### What needs to be done
Copy out the rows verbatim, beginning at the line that contains "900x548 pixels." and stopping after the line that contains "(x=167, y=370)". Reproduce only those lines.

### Excerpted records
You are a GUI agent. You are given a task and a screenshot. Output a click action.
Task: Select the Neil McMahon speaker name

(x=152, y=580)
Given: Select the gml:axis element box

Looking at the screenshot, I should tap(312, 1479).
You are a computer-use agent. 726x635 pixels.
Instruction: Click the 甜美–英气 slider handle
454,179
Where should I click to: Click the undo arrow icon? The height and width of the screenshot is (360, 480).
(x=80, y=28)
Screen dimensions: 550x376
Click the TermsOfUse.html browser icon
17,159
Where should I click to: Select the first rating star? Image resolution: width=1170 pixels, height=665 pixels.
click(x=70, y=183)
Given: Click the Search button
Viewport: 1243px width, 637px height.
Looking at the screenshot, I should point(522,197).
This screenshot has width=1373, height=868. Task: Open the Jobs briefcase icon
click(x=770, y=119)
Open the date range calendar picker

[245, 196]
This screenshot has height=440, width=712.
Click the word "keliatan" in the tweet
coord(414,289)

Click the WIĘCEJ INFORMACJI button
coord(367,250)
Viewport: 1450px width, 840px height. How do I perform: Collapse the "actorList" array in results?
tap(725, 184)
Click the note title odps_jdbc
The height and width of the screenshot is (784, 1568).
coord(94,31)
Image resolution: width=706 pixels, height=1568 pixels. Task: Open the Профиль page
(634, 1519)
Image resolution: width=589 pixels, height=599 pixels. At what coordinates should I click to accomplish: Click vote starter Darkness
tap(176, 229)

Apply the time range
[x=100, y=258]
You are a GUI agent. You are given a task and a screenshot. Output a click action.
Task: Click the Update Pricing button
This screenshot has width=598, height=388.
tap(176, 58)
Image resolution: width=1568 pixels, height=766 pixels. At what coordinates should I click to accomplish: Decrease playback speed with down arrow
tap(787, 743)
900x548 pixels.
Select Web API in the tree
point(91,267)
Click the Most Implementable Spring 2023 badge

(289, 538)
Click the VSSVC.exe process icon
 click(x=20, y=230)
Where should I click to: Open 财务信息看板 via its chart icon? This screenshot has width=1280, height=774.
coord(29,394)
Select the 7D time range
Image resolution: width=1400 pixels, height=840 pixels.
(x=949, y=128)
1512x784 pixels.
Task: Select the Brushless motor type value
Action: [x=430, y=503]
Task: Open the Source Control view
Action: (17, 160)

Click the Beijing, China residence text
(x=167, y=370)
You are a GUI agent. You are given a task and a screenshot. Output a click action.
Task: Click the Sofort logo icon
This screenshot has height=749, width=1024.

### Worked answer
900x548 pixels.
Select Web API in the tree
point(91,267)
Click the Most Implementable Spring 2023 badge

(289, 538)
Click the VSSVC.exe process icon
 click(x=20, y=230)
Where should I click to: Open 财务信息看板 via its chart icon? This screenshot has width=1280, height=774.
coord(29,394)
Select the 7D time range
Image resolution: width=1400 pixels, height=840 pixels.
(x=949, y=128)
1512x784 pixels.
Task: Select the Brushless motor type value
Action: [x=430, y=503]
Task: Open the Source Control view
Action: (17, 160)

Click the Beijing, China residence text
(x=167, y=370)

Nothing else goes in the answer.